London seems to be more popular than ever despite the current Brexit uncertainty, with 2018 bringing in more travel connections to the capital. Just recently, media outlets all over the world were reporting the first direct flight connecting Australia and Europe via a 17-hour Perth-London route provided by Qantas Airways Ltd. Earlier this year, Eurostar also announced a London to Amsterdam train route which has led to questions on passport controls between the UK and the Netherlands and how freely citizens of both countries can move from one location to the other.

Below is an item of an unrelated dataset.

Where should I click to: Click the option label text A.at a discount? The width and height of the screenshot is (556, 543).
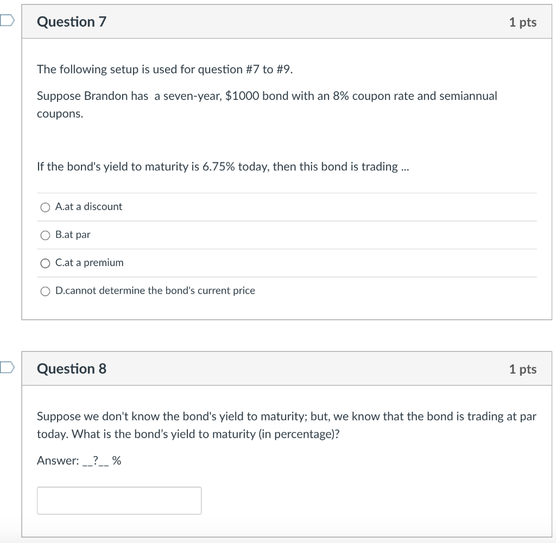[x=89, y=207]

Although the United Kingdom has triggered Article 50, negotiations are still underway to strike a deal between the UK and the EU. In the meantime, the UK has not yet withdrawn EU membership status and this means that UK citizens maintain their EU citizenship status and rights granted under Article 9 of the Treaty of the European Union (TEU) and Article 20 of the Treaty of the Functioning of the European Union (TFEU) – including the freedom of movement.
In the midst of all this, the Rechtbank Amsterdam (« the Amsterdam Courts ») posed two questions to the European Court of Justice (ECJ) on 7 February 2018, which can be found translated below:
- Does the withdrawal of the United Kingdom from the EU automatically lead to the loss of EU citizenship of [United Kingdom] nationals and thus to the elimination of rights and freedoms deriving from EU citizenship, if and in so far as the negotiations between the European Council and the United Kingdom are not otherwise agreed?; and
- If the answer to the first question is in the negative, should conditions or restrictions be imposed on the maintenance of the rights and freedoms to be derived from EU citizenship?
At first glance it would make logical sense that the withdrawal of an EU Member State of nationality would lead to automatic loss of EU citizenship, since Article 9 and Article 20 expressly state that the condition for acquisition of EU citizenship is being a national of a Member State. However, academics argue that the same articles only detail conditions for acquisition of citizenship, and not the loss/retention of such status.
The ECJ will have to make a tough decision, and even if its judgment errs towards loss of citizenship, the second question posed by the Amsterdam Courts still means that the ECJ will have to rethink the fundamental meaning of EU citizenship.